Director: John Sayles.

Guión: John Sayles.

Intérpretes: Marcia Gay Harden, Daryl Hannah, Lili Taylor, Mary Steenburgen, Maggie Gyllenhaal, Vanessa Martínez, Rita Moreno, Dave Baez.

Música: Mason Daring.

Fotografía: Mauricio Rubinstein

EEUU-México. 2003. 111 minutos.

 


 

 

 

Sueño(s) americano(s)

 

Allende la lectura epidérmica del filme –ésa que nos dice que Casa de los babys trata la espinosa temática de la adopción internacional y el sufrimiento que el trámite de adquisición de los bebés conlleva para las madres adoptivas, enfrentadas a múltiples incertidumbres y a un gigante burocrático que cortapisa tan preciado objetivo-, entiendo que hay dos secuencias que resumen a la perfección el leit-motiv temático de la película: en una de ellas, una aspirante a madre adoptante, irlandesa, conversa con una encargada, mejicana, del servicio de habitaciones del motel del que la primera –y todas las demás futuras madres- es huesped. La primera está a la espera de que le entreguen a su hijo adoptivo, la segunda fue madre soltera y entregó a su hijo en adopción. Ninguna entiende nada de lo que dice la otra, pero existe una vía de comunicación en la intimidad: la desazón y el dolor. En la otra secuencia, un joven autóctono que se encuentra en paro, hace las veces de improvisado guía de dos de las mujeres norteamericanas que esperan un niño en la villa de Acapulco, y da claras muestras de admiración por un american way of life que desconoce absolutamente pero que considera la solución a todos los problemas.
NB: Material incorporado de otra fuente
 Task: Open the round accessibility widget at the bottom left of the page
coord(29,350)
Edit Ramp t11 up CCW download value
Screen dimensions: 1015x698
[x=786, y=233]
Una vez más, dos sueños que se complementan, o en este caso el deseo implícito del joven mejicano de haber nacido (o ser adoptado) por padres norteamericanos, lo que implica una auténtica renuncia a sus raíces por el peso de las luces de neón que iluminan íntimamente su concepto de libertad.

 

 

         Confrontación, complementación

 

He hablado de nada más que dos, pero lo cierto es que ninguna de las secuencias que van sazonando esta agridulce historia se libra de ese itinerario emocional y global (esa palabra tan de moda) que, como siempre, propone Sayles. El brillante firmante de Lone Star confronta en improbable armonía dos culturas diametralmente antitéticas y en las que la desigualdad sirve de coda para el complemento. A su vez, y haciendo bueno su talante intimista, la macroradiografía también tiene su espacio para la introspección en las angustias vitales de la completa y compleja retahíla de personajes que van desfilando ante los ojos del espectador, introspección a menudo lírica pero en la que el realizador rehuye sabiamente la fácil senda del melodrama y logra exprimir a fondo el auténtico poso de incertidumbres, victorias y derrotas que se dan cita en ese un lugar en el mundo.  Lo mejor de todo, al final, es que el realizador no juzga a los personajes, y no invita al espectador a adoptar, respecto de ninguno de ellos, una actitud que trascienda, a lo peor, de la condescendencia.

 

 

Sueño(s)

 

  En el desenlace de la función –antes de un epílogo diríase que obligado-, uno de los niños callejeros se dispone a terminar una jornada más: se tumba en la arena tras esnifar cola, y en la duermevela observa el cielo, plagado de estrellas fugaces. Las estrellas fugaces, los sueños, la belleza, son acaso un efecto de las drogas inhaladas por el personaje más joven del filme. Aunque no sea así, son fugaces, y aparecen en la inmensidad inalcanzable del firmamento.